В другой раз со мной случилось, когда я уже замужем была. Да не успела выйти, как забрали Серёжу моего на финскую войну. И оттуда пришло письмо, что его убили. А я уже тяжёлая была, Зинку носила… Ой! Уж я плакала тогда, плакала, прямо чуть не померла. А свекровь и сноха, они меня и при Серёже-то не любили, а уж как письмо-то это пришло, так они, значит, и вовсе меня решили извести. Да, да! А что ты думаешь - я вру? Так и решили. Они же ведьмы были обе, про это вся деревня знала…
— А как извести? Зельем, что ли, каким-нибудь поили?
— Да не поили. Не поили, девонька, и не кормили. Ничем не кормили, можно сказать. Я, во сколько ни встану, - хоть в шесть утра, хоть в пять, смотрю – они уже со стола убирают. И говорят мне: «Барыня спит – самовар кипит, барыня встала – самовара не стало». Так же и в обед: только я к столу, а на столе-то и пусто! Один квас стоит в кринке, вот и весь обед. А я ж ведь не одна, я ж с дитём в утробе, мне же и его, и себя кормить надо… Терпела я, терпела, а потом собралась потихоньку и пошла к матери в Тиньково. А путь-то был не ближний, километров десять, если не все пятнадцать. Осень была… а может, зима уже? Или весна такая слякотная? Не помню. Но помню хорошо, что дорогу всю напрочь размыло, одна грязь кругом и топь… глина к сапогам липнет, а сапоги худые, склизкие, воды набрали чуть не до голенищ, а вода ледяная… прям ледянющая… Я иду и чую, что ноги уже не мои. То болели, а то и болеть перестали. И в голове такое круженье от голода, что дорога то идёт-идёт нормально, а то – раз! – и прямо на дыбы становится. И как-то я так решила, что уж и не дойду. А чего идти-то? Мужа нет и не вернёшь, хоть ты плачь, хоть чего делай. Дитё не то доношу, не то нет. А и доношу, всё одно помрёт, дитё-то, - разве ж мне его прокормить? И чего жить тогда, спрашивается? Кому я нужна? И на кой? Легла я в кувету, на обочину, и заснула. Не то что заснула, а как морок какой навалился. И вижу сон такой чудной-чудной, но хороший. Как будто кто-то подошёл близко и по голове меня гладит. А я не вижу, кто это гладит, но только знаю, что это не мамка, не отец и не Серёжа, а кто-то другой. Будто бы незнакомый, а будто бы и не чужой. Вот так он меня погладил и дал чего-то попить из чашки такой большой, большущей. Молока – не молока, а чего-то такого дал попить. Напоил, а потом говорит… или не говорит? Не говорит словами, а как будто я это всё чую в голове и сама словами проговариваю. Иди, говорит, к Сергею, он тебя ждёт. А я думаю: вот хорошо! Сейчас помру, а там меня уже Серёженька мой ждёт, и будем мы вместе, как раньше… Только я так подумала, как сразу проснулась. Как будто меня толканул кто в бок! Ой, батюшки! Я как вскочу! Как побегу назад по этой глине! Как будто меня кто погнал… И силы непонятно откуда взялись, и есть не хочу – чудода, одним словом. Прибегаю домой, а там Серёжка мой сидит. Живой оказался! Напутали в том письме-то.

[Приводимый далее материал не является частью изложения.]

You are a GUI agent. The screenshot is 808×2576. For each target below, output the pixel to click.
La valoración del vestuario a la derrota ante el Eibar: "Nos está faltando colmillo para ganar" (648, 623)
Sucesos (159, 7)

Уж я радовалась, радовалась… Да только недолго. Только немец пришёл, Сергея моего опять на фронт забрали и в первые же самые дни и убили. На этот раз уже взаправду. Свекровь со снохой от тифа померли в один год. И осталась я одна с Зинкой на руках. Немец пришёл, а мы уйти не успели. Другие, кто успел, ушли, а мы не успели. Что поделаешь?... У нас в избе тогда двое жили: офицер какой-то и денщик, что ли, егойный… уж не помню. Ничего, тихий был немец. А только всё одно – немец же, не человек. Зинка моя горластая была, орала с утра до ночи, как резаная. И вот он, офицер-то который, раз не выдержал, как схватит её, Зинку-то, и – к окну. И окно растворяет, чтобы её выбросить, значит, наружу. А на улице холод лютый, а Зинка моя в одной рубашонке…

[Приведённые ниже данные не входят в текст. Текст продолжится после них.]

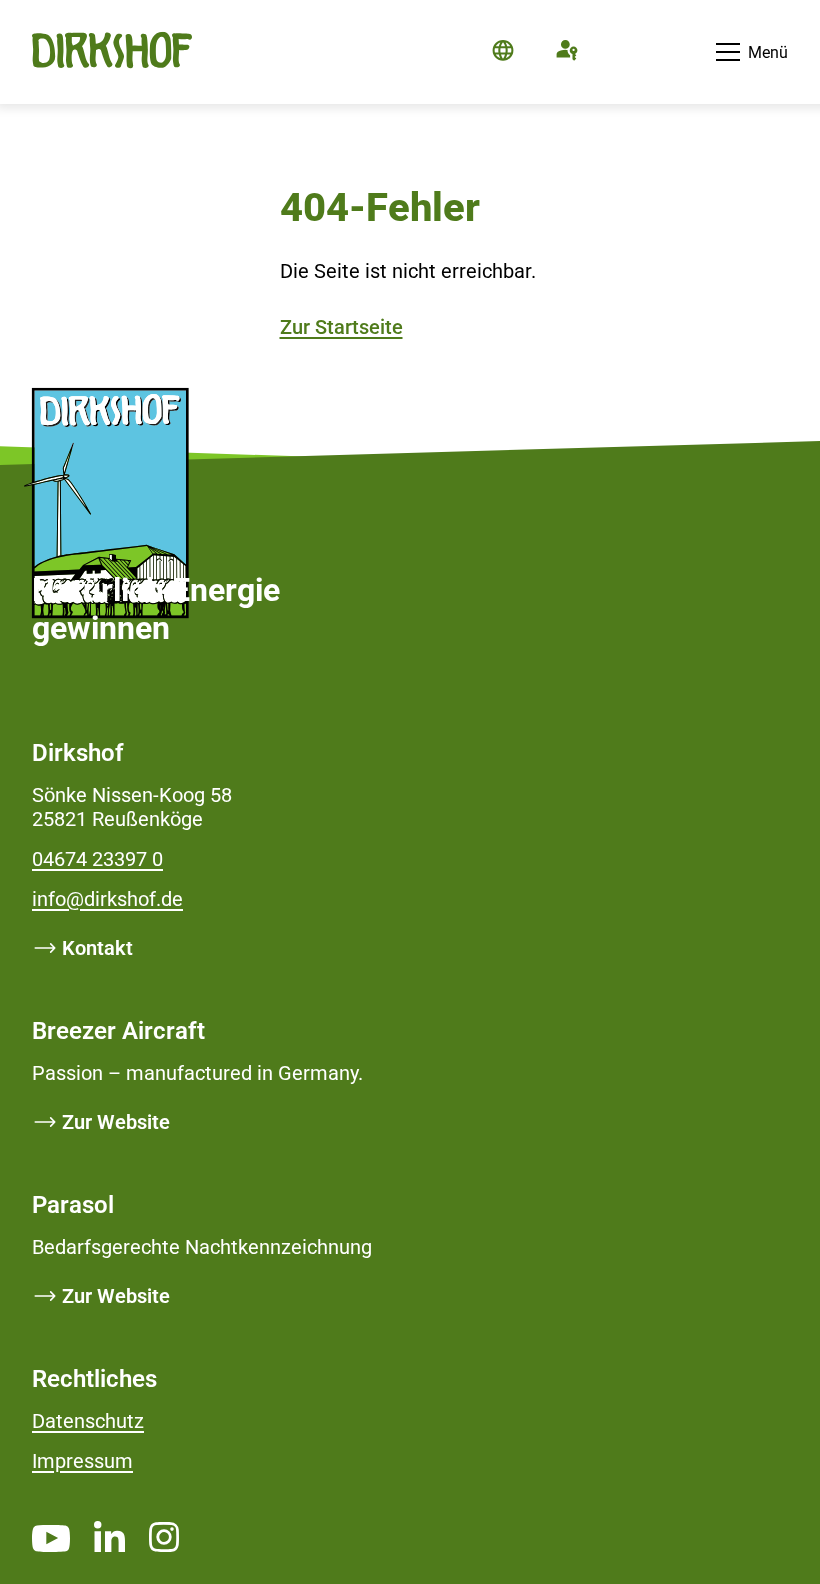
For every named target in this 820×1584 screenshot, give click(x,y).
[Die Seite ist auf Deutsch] (503, 52)
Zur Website (116, 1122)
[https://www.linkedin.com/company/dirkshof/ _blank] (109, 1536)
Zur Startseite (341, 327)
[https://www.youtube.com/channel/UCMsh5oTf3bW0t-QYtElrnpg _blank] (51, 1538)
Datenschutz (88, 1421)
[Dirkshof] (112, 70)
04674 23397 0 (97, 859)
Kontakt (97, 948)
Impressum (82, 1461)
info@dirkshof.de (107, 899)
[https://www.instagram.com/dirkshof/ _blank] (164, 1536)
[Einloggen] (567, 52)
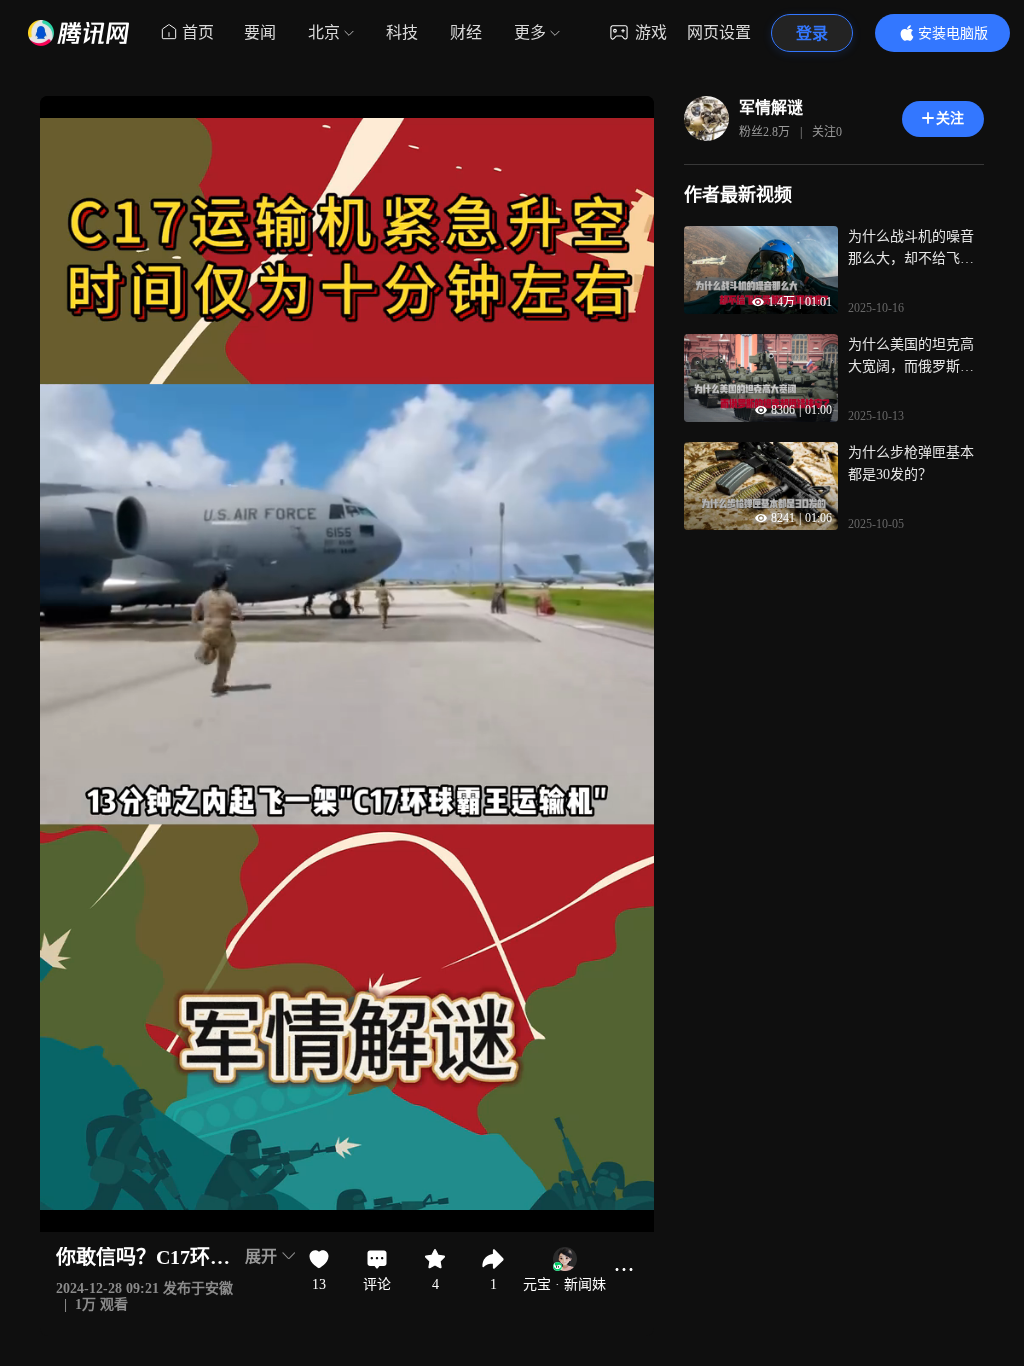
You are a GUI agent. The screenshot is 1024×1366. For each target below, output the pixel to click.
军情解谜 (771, 107)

— Ужас! Прямо кино про Штирлица.
— Тебе кино, а мне-то каково? Я, девонька, так и обомлела. Стою посреди избы и ни рукой, ни ногой двинуть не могу. Только, значит, этот немец поднял Зинку вот так вот, над головой, чтобы в окно выкинуть, как вдруг его всего перекосило, скрючило всего, и рука одна вот так вот – раз! – и повисла. Как всё равно отсохла. Я Зинку подхватила, закутала кое-как и – в сени. А Зинка то орала, а то перестала, молчит, как миленькая, чует, что дело плохо, надо молчать. А немец так и остался со скрюченной рукой. Она потом маленько отошла, рука-то, а всё равно плохо двигалась, висела плетью, как всё равно неживая.